In Vitro Metabolism of the Novel, Highly Selective Oral Angiogenesis Inhibitor Motesanib Diphosphate in Preclinical Species and in Humans

C Li, M Kuchimanchi, D Hickman, L Poppe, M Hayashi, Y Zhou, R Subramanian, G Kumar and S. Surapaneni    

Abstract:

Motesanib diphosphate is a novel, investigational, highly selective oral inhibitor of the receptor tyrosine kinases vascular endothelial growth factor receptors 1, 2, and 3, the platelet-derived growth factor receptor, and the stem cell factor receptor (Kit). The in vitro metabolic profiles of [14C]motesanib were examined by using microsomes and hepatocytes from preclinical species and humans. Several oxidative metabolites were observed and characterized by tandem mass spectrometry, nuclear magnetic resonance spectroscopy, and coinjection with authentic standards. Cytochrome P450 (P450) 3A4 is the major isozyme involved in the oxidative biotransformation of motesanib, but the CYP2D6 and CYP1A isozymes also make minor contributions. In hepatocyte incubations, oxidative and conjugative pathways were observed for all species examined, and indoline N-glucuronidation was the dominant pathway. Three less common and novel phase II conjugates of the indoline nitrogen were detected in hepatocytes and in microsomes supplemented with specific cofactors, including N-carbamoyl glucuronide, N-glucose, and N-linked β-N-acetylglucosamine.

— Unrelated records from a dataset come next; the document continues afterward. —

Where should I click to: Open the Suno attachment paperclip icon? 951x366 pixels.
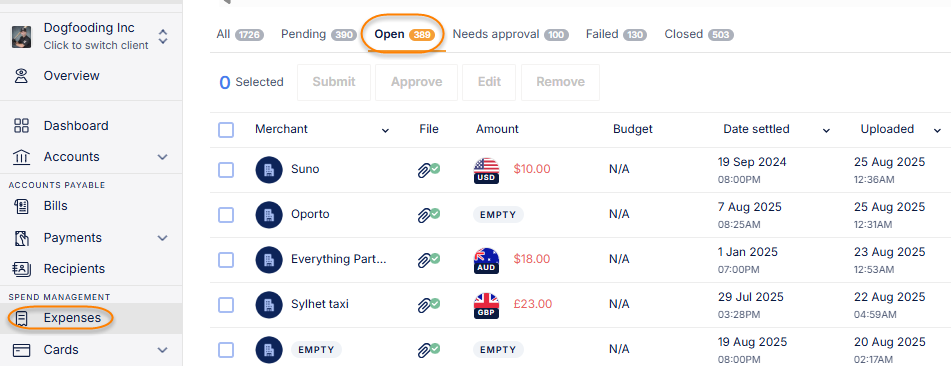428,169
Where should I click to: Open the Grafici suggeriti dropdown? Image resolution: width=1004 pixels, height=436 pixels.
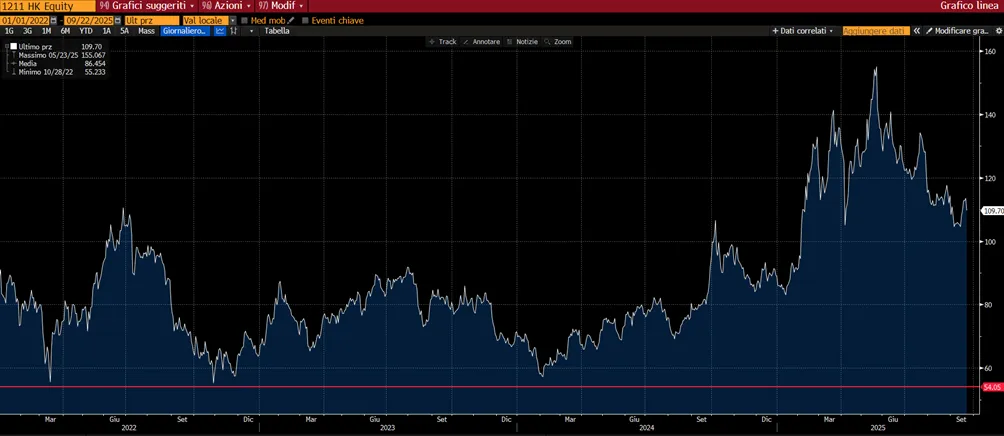(147, 6)
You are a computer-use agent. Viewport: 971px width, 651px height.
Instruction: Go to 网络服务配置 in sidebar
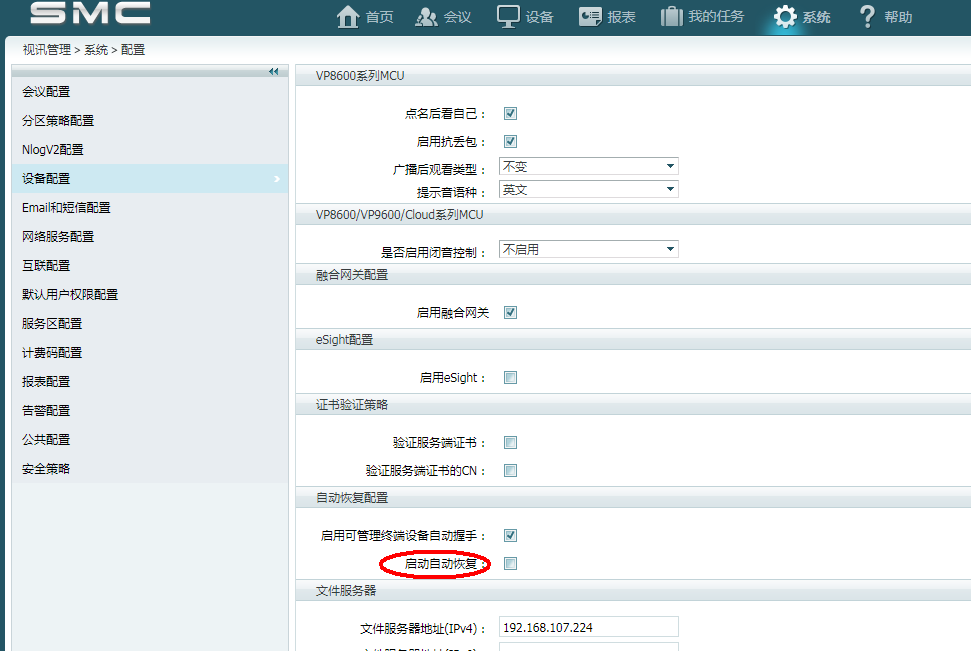click(x=58, y=237)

An N-glucuronide metabolite was the most frequently observed phase II conjugate in liver microsomes of all species, whereas the N-acetylglucosamine conjugate was observed only in monkey liver microsomes. Incubations with recombinant human UDP-glucuronosyltransferases (UGTs) and inhibition by the UGT1A4 and UGT1A1 substrates/inhibitors imipramine and bilirubin suggested that UGT1A4 is the major UGT isozyme catalyzing the N-glucuronidation of motesanib, with a minor contribution from UGT1A1. The in vitro metabolic profiles were similar between the human and preclinical species examined. All metabolites found in humans were also detected in other species.